Malgré les polémiques, l’ONU maintient sa confiance à cet organe gouvernemental de la bande de Gaza, donc en lien direct avec le Hamas. “Mais le ministère de la Santé de Gaza est géré par des médecins et par des technocrates, rappelle Tahani Mustafa. Ils travaillent en étroite collaboration avec l’Autorité palestinienne [NDLR : en Cisjordanie] pour établir les certificats de décès et de naissance, ainsi que tous les papiers d’identité qui sont édités à Ramallah et non à Gaza. Ces fonctionnaires gazaouis sont d’ailleurs payés par l’Autorité palestinienne et ne doivent donc pas être vus seulement comme les membres d’un organe du Hamas.”

Par ailleurs, les compétences des autorités médicales de Gaza et le maillage hospitalier extrêmement fiable du territoire sont reconnus à l’international, malgré le fort taux de pauvreté dans l’enclave palestinienne. En 2014 par exemple, 99 % des naissances à Gaza ont eu lieu en présence de personnel médical professionnel, contre 80 % en moyenne dans le monde.

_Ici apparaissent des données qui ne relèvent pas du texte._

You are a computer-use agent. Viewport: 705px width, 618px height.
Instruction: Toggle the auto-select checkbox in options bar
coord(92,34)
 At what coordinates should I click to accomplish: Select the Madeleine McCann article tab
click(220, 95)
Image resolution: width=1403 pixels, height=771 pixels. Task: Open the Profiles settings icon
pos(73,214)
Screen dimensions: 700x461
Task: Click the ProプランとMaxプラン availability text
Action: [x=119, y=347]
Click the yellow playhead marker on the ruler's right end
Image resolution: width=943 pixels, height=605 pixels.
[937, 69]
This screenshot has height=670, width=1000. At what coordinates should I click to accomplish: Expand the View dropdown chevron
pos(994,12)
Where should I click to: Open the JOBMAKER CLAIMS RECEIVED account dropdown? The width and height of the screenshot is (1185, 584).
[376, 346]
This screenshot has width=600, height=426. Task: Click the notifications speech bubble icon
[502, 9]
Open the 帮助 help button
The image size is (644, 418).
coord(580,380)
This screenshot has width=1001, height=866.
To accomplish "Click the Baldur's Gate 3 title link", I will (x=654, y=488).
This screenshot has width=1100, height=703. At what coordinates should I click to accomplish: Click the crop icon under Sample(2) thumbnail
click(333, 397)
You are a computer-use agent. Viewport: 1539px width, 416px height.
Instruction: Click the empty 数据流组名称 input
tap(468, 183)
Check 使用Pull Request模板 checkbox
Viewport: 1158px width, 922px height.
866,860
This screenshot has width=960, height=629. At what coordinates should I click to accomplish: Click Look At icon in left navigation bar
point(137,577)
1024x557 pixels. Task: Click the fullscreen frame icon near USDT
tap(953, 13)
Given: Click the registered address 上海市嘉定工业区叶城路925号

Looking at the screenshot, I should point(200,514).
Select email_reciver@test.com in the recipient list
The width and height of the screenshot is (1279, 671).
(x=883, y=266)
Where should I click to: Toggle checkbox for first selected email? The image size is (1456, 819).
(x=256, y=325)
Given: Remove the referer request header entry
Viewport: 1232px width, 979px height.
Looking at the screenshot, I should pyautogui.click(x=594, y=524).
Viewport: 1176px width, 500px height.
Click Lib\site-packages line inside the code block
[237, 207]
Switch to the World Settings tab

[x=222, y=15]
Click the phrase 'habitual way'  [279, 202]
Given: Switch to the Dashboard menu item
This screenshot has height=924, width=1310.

Néanmoins, ce décompte de morts reste particulièrement complexe dans un environnement de guerre, où 62 % des logements ont été détruits d’après un rapport conjoint de la Banque mondiale et de l’Union européenne. “De très nombreux collègues me disent que le réseau médical de Gaza s’effondre, et donc que les données [sur le nombre de morts] doivent être de moins bonne qualité aujourd’hui que lors des trois ou quatre premiers mois de la guerre, indique Leslie Roberts. A cette époque-là, des évaluations externes montraient à quel point ces statistiques étaient solides.” Ces données moins fiables pourraient tout autant entraîner une sous-évaluation du nombre de morts qu’un gonflement des statistiques.

Chaque camp peut donc continuer d’avancer son récit. Sans oublier, comme le rappelle Peter Lintl, que “le nombre de morts n’est qu’une partie de cette guerre et de la catastrophe humanitaire en train de se jouer, notamment avec le risque de famine de plus en plus majeur”. Là aussi, le brouillard de la guerre ne doit pas faire oublier l’essentiel.